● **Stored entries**
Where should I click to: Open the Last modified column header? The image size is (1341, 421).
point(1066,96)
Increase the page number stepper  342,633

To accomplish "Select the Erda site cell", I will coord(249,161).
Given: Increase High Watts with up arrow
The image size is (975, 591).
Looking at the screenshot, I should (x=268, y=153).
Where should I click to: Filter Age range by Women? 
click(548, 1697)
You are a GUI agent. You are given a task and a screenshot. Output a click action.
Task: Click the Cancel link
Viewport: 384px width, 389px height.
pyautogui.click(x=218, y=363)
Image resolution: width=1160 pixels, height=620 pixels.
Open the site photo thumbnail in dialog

● **PROMPT**
From the data above, show each line that contains "site".

● **PROBLEM SOLUTION**
To accomplish "Select the Erda site cell", I will coord(249,161).
Open the site photo thumbnail in dialog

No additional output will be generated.